2004–2005 — Taking the Knowledge Everywhere

In 2004, Mr Fish took his catfish farming lectures beyond the seminar hall and into the spaces where Nigerians actually gathered — churches, fellowships, and government fisheries departments across the country.

This was strategic. Churches in Nigeria are not just places of worship. They are community anchors — spaces of trust where information travels fast and lands deep. By bringing aquaculture knowledge into those spaces, Mr Fish reached farmers, traders, and entrepreneurs who would never have walked into a fisheries seminar but who were ready to listen in an environment they already trusted.

By 2005, he was no longer just training — he was constructing. Notable fish farm projects went up across Lagos, Kaduna, Abuja, and Port Harcourt. Each one was a demonstration site as much as a commercial farm. Each one said to its community: this is possible here, on this soil, with this water, in this climate.
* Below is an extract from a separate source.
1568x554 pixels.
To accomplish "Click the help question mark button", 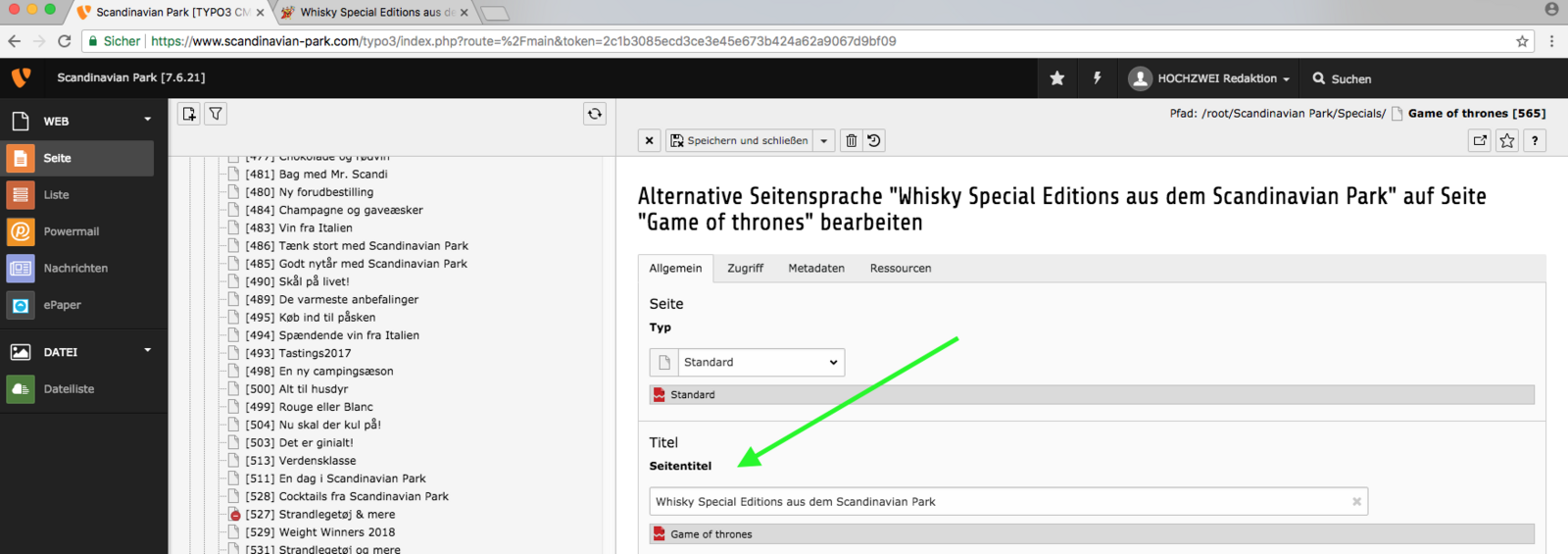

2006 — The Covenant University Model

In 2006, Mr Fish was engaged as consultant to Covenant University's Entrepreneurial Development Studies Department, Fish Farming Unit — and what he built there became one of the clearest demonstrations of his philosophy in physical form.

On just one-fifth of a plot of land, he designed and constructed:

  • A fully functional hatchery
  • A nursery facility
  • WRAS mobile fish farm units
  • Concrete grow-out ponds

The system was engineered to yield ₦12 million worth of catfish twice a year. Twenty-four million naira annually. From a fraction of a plot. Inside a university campus.

This was not a demonstration project. It was a working business, generating real revenue, training real students, and proving that a Nigerian university could run a profitable aquaculture operation as part of its academic and entrepreneurial programme.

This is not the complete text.